▸ **What is being asked**:
Copy the listing from the line with "Screen dimensions: 1366x768" up to and including the line with "tap(191, 67)", substituting "reading pane" for "preview pane" and leaving everything else unchanged.

▸ **Records shown**:
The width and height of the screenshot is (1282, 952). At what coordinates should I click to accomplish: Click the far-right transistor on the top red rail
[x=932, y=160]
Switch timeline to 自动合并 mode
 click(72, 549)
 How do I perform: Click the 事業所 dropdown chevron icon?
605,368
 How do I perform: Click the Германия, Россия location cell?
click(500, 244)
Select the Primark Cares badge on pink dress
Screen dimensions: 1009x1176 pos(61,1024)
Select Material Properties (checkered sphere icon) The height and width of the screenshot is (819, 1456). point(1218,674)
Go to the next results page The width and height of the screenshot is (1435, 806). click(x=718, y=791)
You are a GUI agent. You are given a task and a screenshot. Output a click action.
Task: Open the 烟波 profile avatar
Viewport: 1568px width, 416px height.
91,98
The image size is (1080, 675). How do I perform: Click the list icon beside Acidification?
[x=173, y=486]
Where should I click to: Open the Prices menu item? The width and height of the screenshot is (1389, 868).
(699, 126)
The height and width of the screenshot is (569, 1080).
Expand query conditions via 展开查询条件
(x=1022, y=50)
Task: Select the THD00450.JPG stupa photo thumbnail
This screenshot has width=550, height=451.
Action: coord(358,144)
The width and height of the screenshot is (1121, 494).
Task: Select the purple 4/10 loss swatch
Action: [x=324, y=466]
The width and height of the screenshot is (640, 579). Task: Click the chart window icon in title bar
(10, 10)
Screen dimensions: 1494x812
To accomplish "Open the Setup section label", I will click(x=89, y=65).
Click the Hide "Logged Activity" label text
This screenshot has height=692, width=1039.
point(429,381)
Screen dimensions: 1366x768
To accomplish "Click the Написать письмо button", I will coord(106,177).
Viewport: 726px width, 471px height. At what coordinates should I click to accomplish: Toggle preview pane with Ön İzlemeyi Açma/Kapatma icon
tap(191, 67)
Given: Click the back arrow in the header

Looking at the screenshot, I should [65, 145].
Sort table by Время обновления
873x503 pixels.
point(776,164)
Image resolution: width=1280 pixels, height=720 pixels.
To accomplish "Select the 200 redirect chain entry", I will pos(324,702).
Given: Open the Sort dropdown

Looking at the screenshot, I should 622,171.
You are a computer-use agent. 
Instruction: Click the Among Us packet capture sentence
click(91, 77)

▸ **Task response**:
Screen dimensions: 1366x768
To accomplish "Click the Написать письмо button", I will coord(106,177).
Viewport: 726px width, 471px height. At what coordinates should I click to accomplish: Toggle reading pane with Ön İzlemeyi Açma/Kapatma icon
tap(191, 67)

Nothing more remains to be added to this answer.